• Required actions:
A. According to the text about Ella and Satchmo, where did Ella Fitzgerald get her start?
B. In the text about Ella and Satchmo, take the part that opens with the words containing "Archive for the" and closes with "for the night.", and write it out with "Manhattan" substituted for "Harlem".
C. Continue the text about Ella and Satchmo, starting right after its last sentence.

-------- Text to read

Archive for the ‘Music’ Category

ELLA and SATCHMO

Wednesday, August 21st, 2019

My two favorite singers of the Jazz era were Ella and Satchmo, who often sang duets. Here are some short bios about them.

Ella Fitzgerald was born on April 25, 1917 in Newport News, Virginia. During her wonderful career she became known as the “First Lady of Song” and queen of jazz. Her smooth voice and technical skill remain unmatched in the jazz world now decades after her death.

Fitzgerald got her start at Amateur Night at the Apollo Theater in Harlem when she was just 17 years old. She had intended to dance during her performance, but a prior dancing act intimidated her so much that she decided to sing instead. She won first prize for the night.

Dubbed “The First Lady of Song,” Ella Fitzgerald was the most popular female jazz singer in the United States for more than half a century. In her lifetime, she won 13 Grammy awards and sold over 40 million albums. Her voice was flexible, wide-ranging, accurate and ageless. She could sing sultry ballads, sweet jazz and imitate every instrument in an orchestra. She worked with all the jazz greats, from Duke Ellington, Count Basie and Nat King Cole, to Frank Sinatra, Louis Armstrong, Dizzy Gillespie and Benny Goodman. (Or rather, some might say all the jazz greats had the pleasure of working with Ella). She performed at top venues all over the world, and packed them to the hilt. Her audiences were as diverse as her vocal range. They were rich and poor, made up of all races, all religions and all nationalities. In fact, many of them had just one binding factor in common –––– they all loved her.

 

Personally, I, too loved every song she sang with, or without, accompaniment. However, my really most favorite songs were those she sang with Louis Armstrong.

She won 13 Grammy Awards over the course of her life, including one at the inaugural show in 1958. She also received the National Medal of Arts, the Presidential Medal of Freedom, and the George and Ira Gershwin Award for Lifetime Musical Achievement.

 

Louis Armstrong , the great jazz musician was born on August 5, 1901, in New Orleans. He earned the nickname “Dippermouth” as a boy singing for pennies on the streets of New Orleans. He would scoop up the coins and stuff them in his mouth so the bigger boys couldn’t steal them. Later, his effusive style of playing, in particular the way he blew high C’s on his trumpet, would earn him the name “Satchelmouth,” later shortened to “Satchmo.”

----------------
-------- Entries provided

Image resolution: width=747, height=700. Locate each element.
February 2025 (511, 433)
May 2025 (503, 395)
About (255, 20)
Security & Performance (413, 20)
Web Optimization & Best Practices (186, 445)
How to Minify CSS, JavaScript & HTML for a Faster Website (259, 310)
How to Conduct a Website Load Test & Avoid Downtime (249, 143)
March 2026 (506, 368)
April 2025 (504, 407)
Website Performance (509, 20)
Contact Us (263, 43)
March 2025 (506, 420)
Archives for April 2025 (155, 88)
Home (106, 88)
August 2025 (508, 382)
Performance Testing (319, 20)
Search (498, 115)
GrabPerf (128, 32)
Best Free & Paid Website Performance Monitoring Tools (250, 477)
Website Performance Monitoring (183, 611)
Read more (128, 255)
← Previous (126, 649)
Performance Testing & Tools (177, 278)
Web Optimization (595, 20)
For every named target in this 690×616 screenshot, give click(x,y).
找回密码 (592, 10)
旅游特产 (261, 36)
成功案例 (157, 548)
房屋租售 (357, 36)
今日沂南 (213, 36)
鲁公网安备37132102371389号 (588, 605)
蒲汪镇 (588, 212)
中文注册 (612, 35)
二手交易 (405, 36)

----------------

• Answers given:
A. At Amateur Night at the Apollo Theater in Harlem.

B.
Archive for the ‘Music’ Category

ELLA and SATCHMO

Wednesday, August 21st, 2019

My two favorite singers of the Jazz era were Ella and Satchmo, who often sang duets. Here are some short bios about them.

Ella Fitzgerald was born on April 25, 1917 in Newport News, Virginia. During her wonderful career she became known as the “First Lady of Song” and queen of jazz. Her smooth voice and technical skill remain unmatched in the jazz world now decades after her death.

Fitzgerald got her start at Amateur Night at the Apollo Theater in Manhattan when she was just 17 years old. She had intended to dance during her performance, but a prior dancing act intimidated her so much that she decided to sing instead. She won first prize for the night.

C.
Armstrong was born in Storyville, the poorest neighborhood of New Orleans. He worked for a family of Russian Jews delivering coal to prostitute’s rooms. The Karnovsky’s were kind to him, helping him buy a tin trumpet. Because of them, he wore a Star of David pendant for the rest of his life.

As a teenager, he honed his skills playing dances, funeral marches, and riverboats. He met jazz greats like Bix Beiderbecke, Sidney Bechet, and King Oliver, who welcomed him to Chicago in 1924. From 1925 to 1928, he and his band, Louis Armstrong and The Hot Five, made more than 60 records, which influenced everyone from Wynton Marsalis to The Beatles, whom he displaced in 1964, when his rendition of “Hello, Dolly!” knocked them off the number-one spot on the Billboard Charts.

 

The records by Louis Armstrong and His Five–and later, Hot Seven–are the most influential in jazz. Armstrong’s improvised solos transformed jazz from an ensemble-based music into a soloist’s art, while his expressive vocals incorporated innovative bursts of scat singing and an underlying swing feel. By the end of the decade, the popularity of the Hot Fives and Sevens was enough to send Armstrong back to New York, where he appeared in the popular Broadway revue, “Hot Chocolates.” He soon began touring and never really stopped until his death in 1971.

The 1930s also found Armstrong achieving great popularity on radio, in films, and with his recordings. He performed in Europe for the first time in 1932 and returned in 1933, staying for over a year because of a damaged lip. Back in America in 1935, Armstrong hired Joe Glaser as his manager and began fronting a big band, recording pop songs for Decca, and appearing regularly in movies. He began touring the country in the 1940s.

In 1947, the waning popularity of the big bands forced Armstrong to begin fronting a small group, Louis Armstrong and His All Stars. Personnel changed over the years but this remained Armstrong’s main performing vehicle for the rest of his career. He had a string of pop hits beginning in 1949 and started making regular overseas tours, where his popularity was so great, he was dubbed “Ambassador Satch.”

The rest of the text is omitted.